Recostada na amurada desta sinfonia,
deixo que a bailarina crie um cais imaginário,
por onde eu te imagino ver chegando.
A corda acaba.
A dança cessa.
Cala-se Mozart nesta madrugada insone, leviana e fria.
Não restou nem melodia nem dança.
Talvez, poesia.
Adagieto para a imagem de uma espera
Uma solidão sem préstimo cai sobre a tarde que não te tem
e abre em mim, tantas gavetas cheias de memórias.
Minh´alma é hoje como as águas do regato;
vai brotando silenciosa, sem lendas de reis e de castelos.
Esse novo jeito de vida
amadurece de verão meus segredos bordados de receios.
Nos olhos, sonolentos e transcendentes,
já suavizam as tortuosas distâncias
e a ingenuidade deste amor inundado de cantigas.
Um mosaico de cheiros confere um formato de ar puro
nos caminhos de te buscar
e no silêncio que não existia antes da transcendência do teu nome.
Repito-o
e entendo que fazes parte do mistério que subitamente me ilumina.

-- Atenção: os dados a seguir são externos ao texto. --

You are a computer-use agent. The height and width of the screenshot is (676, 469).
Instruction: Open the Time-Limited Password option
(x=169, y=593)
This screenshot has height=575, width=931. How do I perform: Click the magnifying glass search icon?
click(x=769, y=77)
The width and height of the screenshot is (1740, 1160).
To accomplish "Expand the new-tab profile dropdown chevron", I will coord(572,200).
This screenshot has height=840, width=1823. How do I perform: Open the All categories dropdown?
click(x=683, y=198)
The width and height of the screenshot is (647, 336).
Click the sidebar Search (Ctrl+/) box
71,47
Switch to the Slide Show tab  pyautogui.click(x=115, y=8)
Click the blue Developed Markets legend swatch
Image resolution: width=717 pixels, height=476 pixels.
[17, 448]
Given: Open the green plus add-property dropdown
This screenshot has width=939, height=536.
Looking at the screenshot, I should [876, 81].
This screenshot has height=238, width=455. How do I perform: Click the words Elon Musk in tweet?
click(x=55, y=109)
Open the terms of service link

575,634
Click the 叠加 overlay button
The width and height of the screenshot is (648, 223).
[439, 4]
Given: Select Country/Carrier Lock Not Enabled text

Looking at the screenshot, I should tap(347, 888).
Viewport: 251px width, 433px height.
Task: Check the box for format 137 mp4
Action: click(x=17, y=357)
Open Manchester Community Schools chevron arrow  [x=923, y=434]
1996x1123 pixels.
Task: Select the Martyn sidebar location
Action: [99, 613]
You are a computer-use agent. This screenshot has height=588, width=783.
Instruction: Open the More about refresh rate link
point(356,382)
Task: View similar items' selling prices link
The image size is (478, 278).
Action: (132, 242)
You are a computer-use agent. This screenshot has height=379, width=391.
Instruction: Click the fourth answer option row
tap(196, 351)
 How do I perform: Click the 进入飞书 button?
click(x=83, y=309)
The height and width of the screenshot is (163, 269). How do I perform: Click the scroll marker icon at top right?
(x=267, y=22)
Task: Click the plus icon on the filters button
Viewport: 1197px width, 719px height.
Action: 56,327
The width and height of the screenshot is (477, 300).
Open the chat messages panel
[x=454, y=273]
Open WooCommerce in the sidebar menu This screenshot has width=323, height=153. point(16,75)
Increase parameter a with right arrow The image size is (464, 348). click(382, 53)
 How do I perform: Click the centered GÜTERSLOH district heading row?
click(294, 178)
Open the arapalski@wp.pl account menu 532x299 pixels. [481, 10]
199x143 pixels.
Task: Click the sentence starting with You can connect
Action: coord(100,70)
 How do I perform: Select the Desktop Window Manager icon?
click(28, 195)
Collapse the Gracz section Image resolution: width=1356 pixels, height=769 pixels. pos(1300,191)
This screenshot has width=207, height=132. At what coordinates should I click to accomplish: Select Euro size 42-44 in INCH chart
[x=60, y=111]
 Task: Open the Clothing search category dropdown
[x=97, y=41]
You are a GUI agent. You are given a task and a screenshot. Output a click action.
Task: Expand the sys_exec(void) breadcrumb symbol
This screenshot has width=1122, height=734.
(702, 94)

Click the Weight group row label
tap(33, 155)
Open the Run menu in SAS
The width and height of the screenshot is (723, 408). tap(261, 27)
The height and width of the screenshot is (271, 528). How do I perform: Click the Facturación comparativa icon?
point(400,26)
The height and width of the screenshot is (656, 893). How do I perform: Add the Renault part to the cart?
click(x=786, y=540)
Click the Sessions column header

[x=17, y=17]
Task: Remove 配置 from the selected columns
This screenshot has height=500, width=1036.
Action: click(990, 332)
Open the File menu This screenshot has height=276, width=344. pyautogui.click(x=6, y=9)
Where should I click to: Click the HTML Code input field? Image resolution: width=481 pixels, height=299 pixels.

Por isso este Janeiro está grávido de intenções e outras complacências.
E, porque tu existes,
as horas têm vontade de sair, cantando entre si a mansidão
que o teu olhar acordou na vertigem presente do meu estar e do meu sentir.
Minha emoção voa igual a uma borboleta branca
sobre pêssegos colhidos rescendendo seus aromas.
Tem minha emoção, a alma das memórias e o cheiro das cirandas.
Brinca este meu coração, assim tão cheio de ti,
neste espanto inaudito que brota no encanto das saudades
e voa bem além das circunstâncias.
Adágio para destinos desencontrados
Agora é hora de inverter o tempo e perder a noção da pressa.
Torno audível o silêncio e multiplico o chão
para o rastro dos ruídos dos nossos momentos.
Desaprendo o pó colado às sandálias,
velo as demoras,
monto barquinhos de papel e rumo ao teu encalço.
Pacientemente prescindo de abstratos cansaços
e permaneço terna à sombra do poema.
Desamarro as sandálias de todos os caminhos,
e o vento calmo conta às folhas,
que as demoras nos revelam mais humanos.
No meu peito, o amor perscruta
a plenitude meiga da terra após as chuvas.
Foste.
E as lembranças não foram contigo.
Ontem passou.
E tu não passaste.
O que restou se entrega ao verso amargurado,
companheiro deste tempo de ficar.
Agora sei que dentro de mim disponho
de um acervo de poemas tingidos de vinho e de carinho,
feitos da paixão que vem de ti.
Dou-te meu coração.
Apanha-o.
Nina-o,
para que possas decifrar meus sonhos e meus desígnios.